LMs_by_sex_and_type %>% 
  select(-data, -fit) %>% 
  filter(term == "bodyweight_kg") %>% 
  knitr::kable(caption = "Inercepts for lifted weight by bodyweight by sex and type of lifting")
Inercepts for lifted weight by bodyweight by sex and type of lifting
sex type term estimate std.error statistic p.value
M best3squat_kg bodyweight_kg 1.7301136 0.0154233 112.17530 0
F best3squat_kg bodyweight_kg 1.3466930 0.0213294 63.13781 0
M best3bench_kg bodyweight_kg 1.3672329 0.0104211 131.19822 0
F best3bench_kg bodyweight_kg 0.9039786 0.0129411 69.85324 0
M best3deadlift_kg bodyweight_kg 1.2396643 0.0127121 97.51838 0
F best3deadlift_kg bodyweight_kg 0.9465361 0.0168002 56.34075 0

Neat, everything is significant.

Visualize

To visualize, we can use this table, or plot the raw data and use geom_smooth while faceting by sex and type.

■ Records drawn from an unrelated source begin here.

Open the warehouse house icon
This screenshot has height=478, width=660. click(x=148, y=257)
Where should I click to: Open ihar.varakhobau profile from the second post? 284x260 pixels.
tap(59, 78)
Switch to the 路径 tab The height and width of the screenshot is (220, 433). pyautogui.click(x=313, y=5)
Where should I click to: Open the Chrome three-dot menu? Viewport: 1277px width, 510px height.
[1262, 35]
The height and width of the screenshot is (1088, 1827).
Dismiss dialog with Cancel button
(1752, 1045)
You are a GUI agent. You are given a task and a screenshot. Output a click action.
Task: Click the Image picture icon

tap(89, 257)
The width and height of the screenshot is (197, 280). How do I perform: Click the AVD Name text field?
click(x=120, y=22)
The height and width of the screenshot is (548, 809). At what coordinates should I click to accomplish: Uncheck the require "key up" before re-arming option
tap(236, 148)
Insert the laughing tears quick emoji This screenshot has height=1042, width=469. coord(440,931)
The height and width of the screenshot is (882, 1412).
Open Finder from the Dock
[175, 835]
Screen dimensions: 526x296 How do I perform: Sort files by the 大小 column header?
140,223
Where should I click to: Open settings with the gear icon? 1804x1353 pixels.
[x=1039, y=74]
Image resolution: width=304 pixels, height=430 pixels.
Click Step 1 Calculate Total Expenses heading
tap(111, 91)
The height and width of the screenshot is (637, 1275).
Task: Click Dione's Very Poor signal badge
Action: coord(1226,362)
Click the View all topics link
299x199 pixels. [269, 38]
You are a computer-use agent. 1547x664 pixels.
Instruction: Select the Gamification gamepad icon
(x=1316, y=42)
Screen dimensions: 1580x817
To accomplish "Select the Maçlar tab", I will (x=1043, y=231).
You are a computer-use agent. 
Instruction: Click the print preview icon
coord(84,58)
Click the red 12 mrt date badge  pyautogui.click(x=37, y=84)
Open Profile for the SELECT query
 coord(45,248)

LMs_by_sex_and_type_wide <- 
  LMs_by_sex_and_type %>% 
  select(sex, type, term, estimate) %>% 
  spread(term, estimate) %>% 
  rename("Intercept" = `(Intercept)`) %>% 
  rename("Slope" = bodyweight_kg)

ggplot(data = LMs_by_sex_and_type_wide) +
  # aes(group=interaction(sex, type)) +
  geom_abline(size = 1,
              aes(
                slope = Slope,
                intercept = Intercept,
                color = type,
                linetype = sex
              )) +
  # since we don't have mapping for x and y
  # the slope lines are not visible
  # add manual axis limits to see them
  scale_x_continuous(limits = c(0, 100)) +
  scale_y_continuous(limits = c(0, 200)) +
  labs(x="bodyweight (kg)") +
  labs(y="weight lifter (kg)") +
  theme_bw() +
  theme(legend.position="top")

Then you can ask are slopes for women higher than men? Are slopes significantly different from each other (maybe use likelihood ratio test or anova to compare models).